* TASK TO COMPLETE *
Render the material below as a Markdown table with the columns "No." and "Content," giving each line its own numbered row. Skip blank lines and leave the pictures out.

___ GIVEN DATA

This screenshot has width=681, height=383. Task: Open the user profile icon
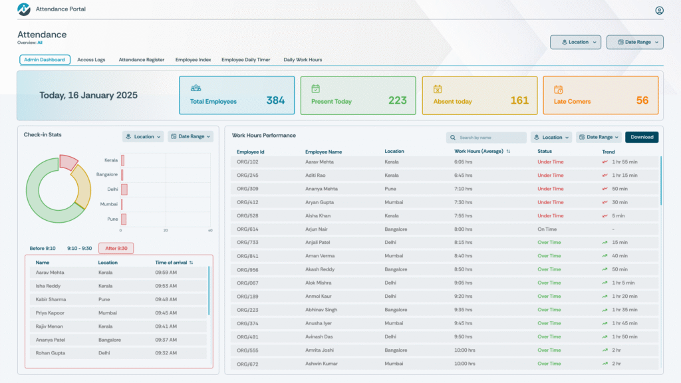[659, 10]
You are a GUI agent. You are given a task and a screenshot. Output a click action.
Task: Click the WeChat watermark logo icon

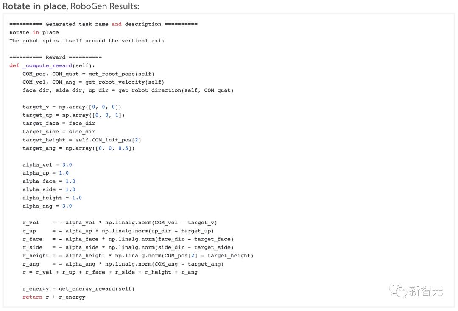point(398,291)
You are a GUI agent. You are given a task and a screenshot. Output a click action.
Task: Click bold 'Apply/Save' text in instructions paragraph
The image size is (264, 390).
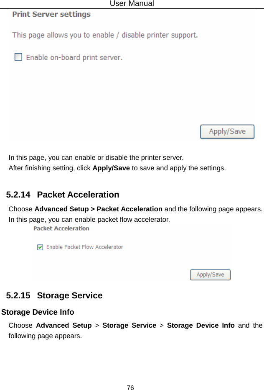111,168
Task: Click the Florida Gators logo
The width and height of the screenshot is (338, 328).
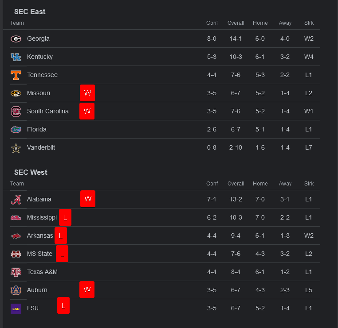Action: (x=16, y=130)
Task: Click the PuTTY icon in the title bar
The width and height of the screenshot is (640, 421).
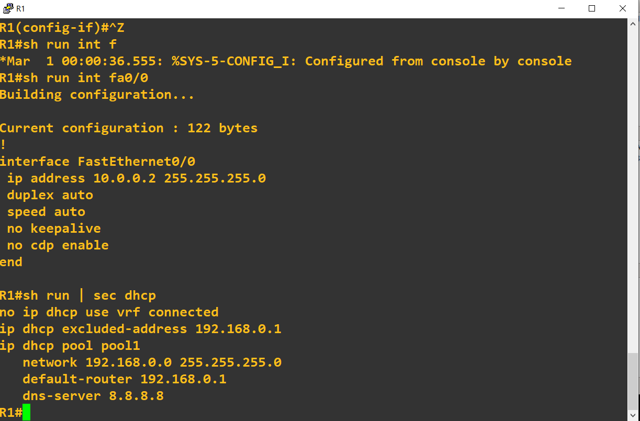Action: 7,8
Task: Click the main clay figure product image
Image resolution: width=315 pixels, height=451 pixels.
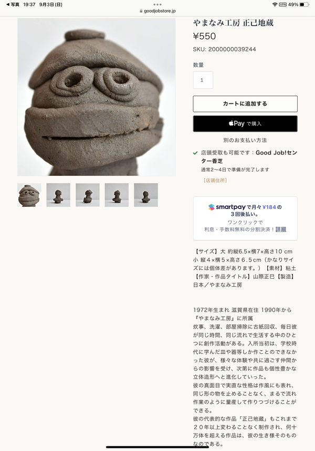Action: point(97,97)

______

* REPLY TO THE TASK *
| No. | Content |
|---|---|
| 1 | This screenshot has width=681, height=383. Task: Open the user profile icon |
| 2 | [659, 10] |
| 3 | You are a GUI agent. You are given a task and a screenshot. Output a click action. |
| 4 | Task: Click the WeChat watermark logo icon |
| 5 | point(398,291) |
| 6 | You are a GUI agent. You are given a task and a screenshot. Output a click action. |
| 7 | Task: Click bold 'Apply/Save' text in instructions paragraph |
| 8 | The image size is (264, 390). |
| 9 | 111,168 |
| 10 | Task: Click the Florida Gators logo |
| 11 | The width and height of the screenshot is (338, 328). |
| 12 | Action: (x=16, y=130) |
| 13 | Task: Click the PuTTY icon in the title bar |
| 14 | The width and height of the screenshot is (640, 421). |
| 15 | Action: 7,8 |
| 16 | Task: Click the main clay figure product image |
| 17 | Image resolution: width=315 pixels, height=451 pixels. |
| 18 | Action: point(97,97) |